MATERIAL TO PROCESS
»»

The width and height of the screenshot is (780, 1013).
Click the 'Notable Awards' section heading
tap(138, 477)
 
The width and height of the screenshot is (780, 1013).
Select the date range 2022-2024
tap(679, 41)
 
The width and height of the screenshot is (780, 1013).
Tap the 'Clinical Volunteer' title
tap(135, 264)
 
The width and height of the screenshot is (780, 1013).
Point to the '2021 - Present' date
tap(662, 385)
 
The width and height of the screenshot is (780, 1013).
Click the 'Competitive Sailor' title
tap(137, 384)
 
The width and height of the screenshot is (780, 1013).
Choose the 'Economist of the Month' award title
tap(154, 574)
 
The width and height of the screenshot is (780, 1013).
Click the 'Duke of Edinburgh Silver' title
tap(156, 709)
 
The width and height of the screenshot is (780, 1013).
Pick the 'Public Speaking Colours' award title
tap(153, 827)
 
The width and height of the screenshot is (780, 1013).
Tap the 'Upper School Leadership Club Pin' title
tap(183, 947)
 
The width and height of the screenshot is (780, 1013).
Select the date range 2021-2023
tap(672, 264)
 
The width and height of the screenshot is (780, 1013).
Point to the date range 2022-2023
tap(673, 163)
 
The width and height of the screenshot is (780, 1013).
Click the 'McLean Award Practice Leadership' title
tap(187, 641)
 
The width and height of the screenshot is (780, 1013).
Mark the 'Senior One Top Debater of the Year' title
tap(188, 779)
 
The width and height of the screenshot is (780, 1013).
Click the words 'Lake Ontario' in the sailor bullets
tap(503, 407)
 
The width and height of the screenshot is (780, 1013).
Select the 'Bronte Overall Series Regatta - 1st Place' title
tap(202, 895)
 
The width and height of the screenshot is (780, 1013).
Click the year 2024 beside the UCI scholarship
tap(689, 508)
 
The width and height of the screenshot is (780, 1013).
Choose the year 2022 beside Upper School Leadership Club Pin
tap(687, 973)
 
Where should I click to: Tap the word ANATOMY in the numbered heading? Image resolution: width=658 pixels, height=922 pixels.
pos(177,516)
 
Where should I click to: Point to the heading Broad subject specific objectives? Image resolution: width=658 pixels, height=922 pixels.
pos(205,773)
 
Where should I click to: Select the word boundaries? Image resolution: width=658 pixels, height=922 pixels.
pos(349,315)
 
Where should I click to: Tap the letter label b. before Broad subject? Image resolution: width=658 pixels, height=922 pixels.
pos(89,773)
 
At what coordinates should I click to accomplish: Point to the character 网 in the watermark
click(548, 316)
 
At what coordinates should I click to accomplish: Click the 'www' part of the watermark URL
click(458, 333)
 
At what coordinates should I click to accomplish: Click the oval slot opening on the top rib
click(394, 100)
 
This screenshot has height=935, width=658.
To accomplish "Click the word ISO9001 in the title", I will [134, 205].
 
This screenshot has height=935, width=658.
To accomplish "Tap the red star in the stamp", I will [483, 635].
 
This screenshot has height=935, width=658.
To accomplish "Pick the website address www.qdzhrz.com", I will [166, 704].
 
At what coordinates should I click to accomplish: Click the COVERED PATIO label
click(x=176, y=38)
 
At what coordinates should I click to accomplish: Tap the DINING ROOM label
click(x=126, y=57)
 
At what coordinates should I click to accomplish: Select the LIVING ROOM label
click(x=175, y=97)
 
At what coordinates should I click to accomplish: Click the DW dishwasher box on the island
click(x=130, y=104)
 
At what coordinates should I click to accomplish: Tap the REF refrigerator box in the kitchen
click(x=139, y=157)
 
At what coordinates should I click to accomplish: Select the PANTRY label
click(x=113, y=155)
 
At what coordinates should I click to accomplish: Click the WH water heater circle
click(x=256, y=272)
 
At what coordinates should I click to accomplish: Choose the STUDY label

««

DIRECTION
Number every line of the records above as a list, omitting the blank lines.

ANSWER TO THIS EXERCISE
1. The width and height of the screenshot is (780, 1013).
2. Click the 'Notable Awards' section heading
3. tap(138, 477)
4. The width and height of the screenshot is (780, 1013).
5. Select the date range 2022-2024
6. tap(679, 41)
7. The width and height of the screenshot is (780, 1013).
8. Tap the 'Clinical Volunteer' title
9. tap(135, 264)
10. The width and height of the screenshot is (780, 1013).
11. Point to the '2021 - Present' date
12. tap(662, 385)
13. The width and height of the screenshot is (780, 1013).
14. Click the 'Competitive Sailor' title
15. tap(137, 384)
16. The width and height of the screenshot is (780, 1013).
17. Choose the 'Economist of the Month' award title
18. tap(154, 574)
19. The width and height of the screenshot is (780, 1013).
20. Click the 'Duke of Edinburgh Silver' title
21. tap(156, 709)
22. The width and height of the screenshot is (780, 1013).
23. Pick the 'Public Speaking Colours' award title
24. tap(153, 827)
25. The width and height of the screenshot is (780, 1013).
26. Tap the 'Upper School Leadership Club Pin' title
27. tap(183, 947)
28. The width and height of the screenshot is (780, 1013).
29. Select the date range 2021-2023
30. tap(672, 264)
31. The width and height of the screenshot is (780, 1013).
32. Point to the date range 2022-2023
33. tap(673, 163)
34. The width and height of the screenshot is (780, 1013).
35. Click the 'McLean Award Practice Leadership' title
36. tap(187, 641)
37. The width and height of the screenshot is (780, 1013).
38. Mark the 'Senior One Top Debater of the Year' title
39. tap(188, 779)
40. The width and height of the screenshot is (780, 1013).
41. Click the words 'Lake Ontario' in the sailor bullets
42. tap(503, 407)
43. The width and height of the screenshot is (780, 1013).
44. Select the 'Bronte Overall Series Regatta - 1st Place' title
45. tap(202, 895)
46. The width and height of the screenshot is (780, 1013).
47. Click the year 2024 beside the UCI scholarship
48. tap(689, 508)
49. The width and height of the screenshot is (780, 1013).
50. Choose the year 2022 beside Upper School Leadership Club Pin
51. tap(687, 973)
52. Where should I click to: Tap the word ANATOMY in the numbered heading? Image resolution: width=658 pixels, height=922 pixels.
53. pos(177,516)
54. Where should I click to: Point to the heading Broad subject specific objectives? Image resolution: width=658 pixels, height=922 pixels.
55. pos(205,773)
56. Where should I click to: Select the word boundaries? Image resolution: width=658 pixels, height=922 pixels.
57. pos(349,315)
58. Where should I click to: Tap the letter label b. before Broad subject? Image resolution: width=658 pixels, height=922 pixels.
59. pos(89,773)
60. At what coordinates should I click to accomplish: Point to the character 网 in the watermark
61. click(548, 316)
62. At what coordinates should I click to accomplish: Click the 'www' part of the watermark URL
63. click(458, 333)
64. At what coordinates should I click to accomplish: Click the oval slot opening on the top rib
65. click(394, 100)
66. This screenshot has height=935, width=658.
67. To accomplish "Click the word ISO9001 in the title", I will [134, 205].
68. This screenshot has height=935, width=658.
69. To accomplish "Tap the red star in the stamp", I will [483, 635].
70. This screenshot has height=935, width=658.
71. To accomplish "Pick the website address www.qdzhrz.com", I will [166, 704].
72. At what coordinates should I click to accomplish: Click the COVERED PATIO label
73. click(x=176, y=38)
74. At what coordinates should I click to accomplish: Tap the DINING ROOM label
75. click(x=126, y=57)
76. At what coordinates should I click to accomplish: Select the LIVING ROOM label
77. click(x=175, y=97)
78. At what coordinates should I click to accomplish: Click the DW dishwasher box on the island
79. click(x=130, y=104)
80. At what coordinates should I click to accomplish: Tap the REF refrigerator box in the kitchen
81. click(x=139, y=157)
82. At what coordinates should I click to accomplish: Select the PANTRY label
83. click(x=113, y=155)
84. At what coordinates should I click to accomplish: Click the WH water heater circle
85. click(x=256, y=272)
86. At what coordinates should I click to accomplish: Choose the STUDY label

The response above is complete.